A similar study of 555 Puerto Rican adolescents found that ethnic identity
ameliorated several known risk factors for substance abuse and enhanced other protective
factors (Brook, Whiteman, et al., 1998). Spanish language preference and immigrant
status (as measures of ethnic identity) were both associated with lower levels of
substance abuse. In addition, several aspects of ethnic identity (e.g., affirmation and
belonging; familism; Hispanic awareness) were found to enhance resiliency or to be
protective against substance use (Brook, Whiteman, et al.).
A longitudinal study followed 1,303 7th graders into 8th grade (Scheier et al.,
1997). Risk factors were grouped into several domains (e.g., social skills risk like lack of
assertiveness). High ethnic identity was actually associated with high alcohol use in
African American and Hispanic adolescents. This association was especially strong in the
presence of cognitive-affective risk (e.g., knowledge and expectancies related to alcohol
use). In contrast, ethnic identity was protective against alcohol use in the presence of
social skills risk (e.g., assertiveness, communication, etc.). Ethnic identity was also
protective against marijuana use in the presence of social skills ands social influence risk
(e.g., perception of peer usage and availability of marijuana; Scheier et al.).

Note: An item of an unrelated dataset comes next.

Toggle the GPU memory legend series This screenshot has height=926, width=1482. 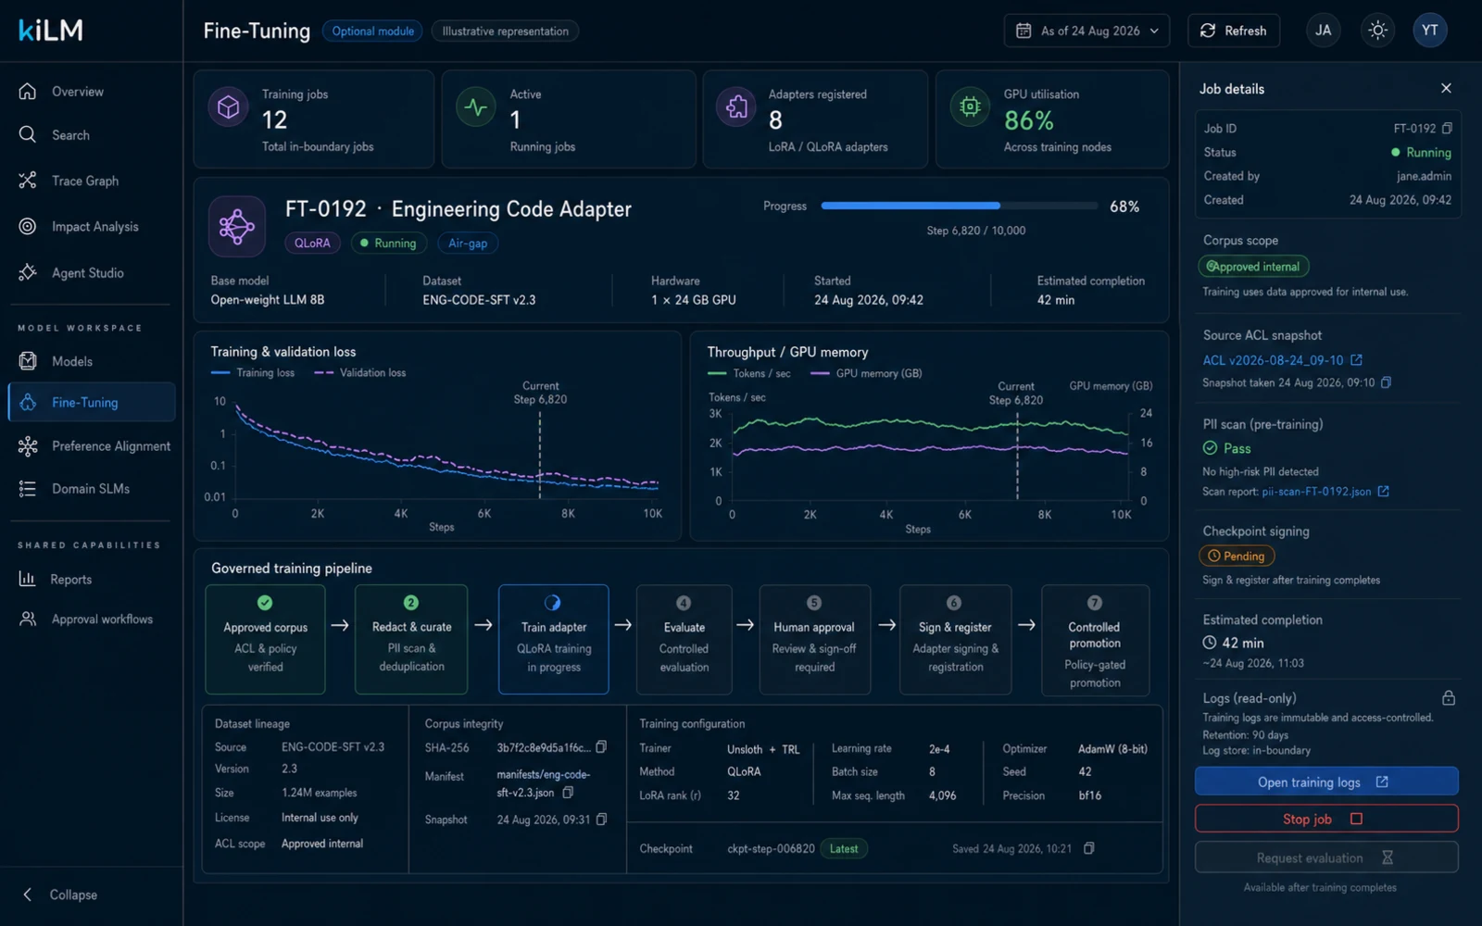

These findings, together, paint a complex picture about the relationship between
ethnic identity and substance use. Although some aspects of ethnic identity may be
protective against certain substances in certain individuals, many questions are still
unanswered. In some cases ethnic identity may even increase risk, specifically for
alcohol use (Scheier et al., 1997.
One study examined ethnic identity as a resiliency factor that potentially protects
adolescents in the domain of academic achievement (Miller & Macintosh, 1999). In a
sample of 131 African American adolescents that were at risk for academic failure,
ethnic identity was positively correlated with grade point average and inversely related to
school absenteeism. Ethnic identity also had a buffering or protective effect on academic
achievement in the presence of risk factors. Specifically, when the participants reported a
high amount of daily hassles, ethnic identity protected their level of academic
achievement (Miller & Macintosh).
Simmons and colleagues (2002) found that community-wide ethnic identity was
protective against depressive symptoms in the face of criminal victimization personally
or within the family. The association between criminal victimization and depressive
symptoms was larger for those early adolescents living in communities with lower ethnic
identity. This study did not specifically utilize a resiliency framework, but it was a multi-
community study that included 810 children and early adolescents (Simmons et al.)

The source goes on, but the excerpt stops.